* O que fazer:
Você pode reescrever o trecho sobre a gratuidade, começando em "A gratuidade é" e seguindo até "de energia solar?", com "energia solar" substituído por "energia eólica"?

Se criticarmos principalmente o universo mercantil, devemos olhar de perto o que está em jogo nestas questões sobre a troca, pois aspectos mais complexos do que se pode imaginar estão em jogo.
A gratuidade é uma questão que apresenta ares teóricos, mas que tem conseqüências práticas, com uma parte positiva, certamente, mas com custos ocultos e paradoxos.
Vamos distinguir 2 fontes de riquezas:
– Os recursos de fonte natural, a natureza não cobra. Como dar um valor monetário, por exemplo, à super abundância de energia solar?
– As fontes de riqueza dos humanos, e inter humanas. As atividades de troca livres de moeda dominam o conjunto das relações humanas e são bem mais importantes do que as atividades da economia mercantil: relações domésticas, voluntárias, amicais, amorosas
(ref. Karl Polanyi. « La Grande Transformation »)
Se essas riquezas dominam, o que é então que nos coloca numa situação difícil?

* Trecho da listagem:
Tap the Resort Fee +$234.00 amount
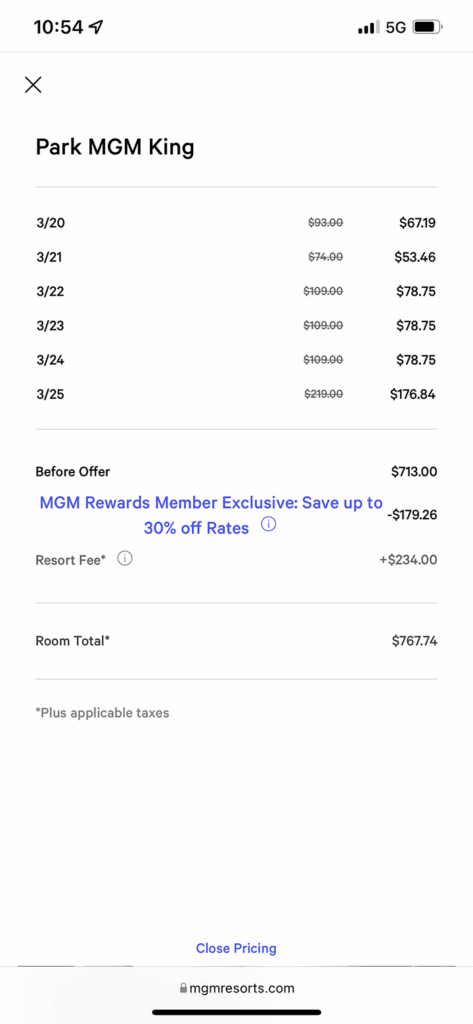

--

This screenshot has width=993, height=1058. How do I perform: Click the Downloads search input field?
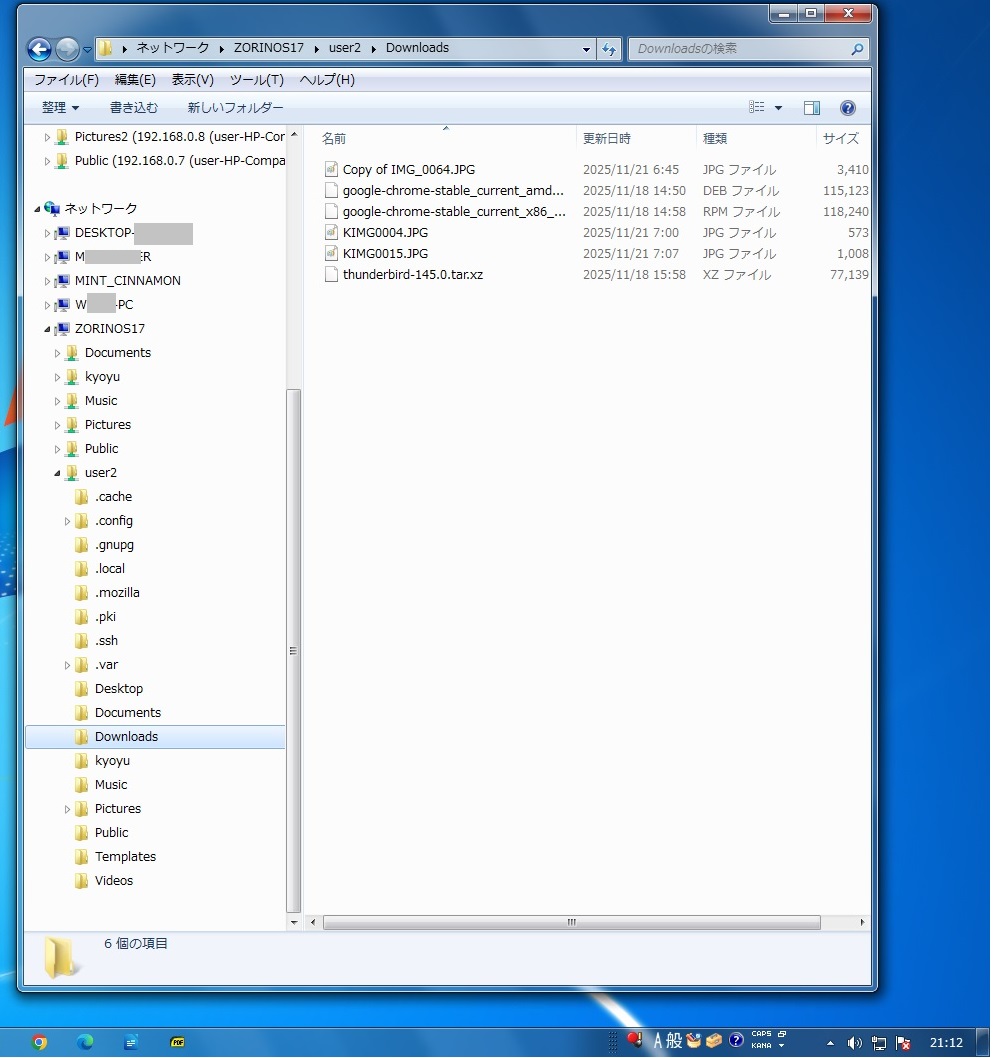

* Resultado:
A gratuidade é uma questão que apresenta ares teóricos, mas que tem conseqüências práticas, com uma parte positiva, certamente, mas com custos ocultos e paradoxos.
Vamos distinguir 2 fontes de riquezas:
– Os recursos de fonte natural, a natureza não cobra. Como dar um valor monetário, por exemplo, à super abundância de energia eólica?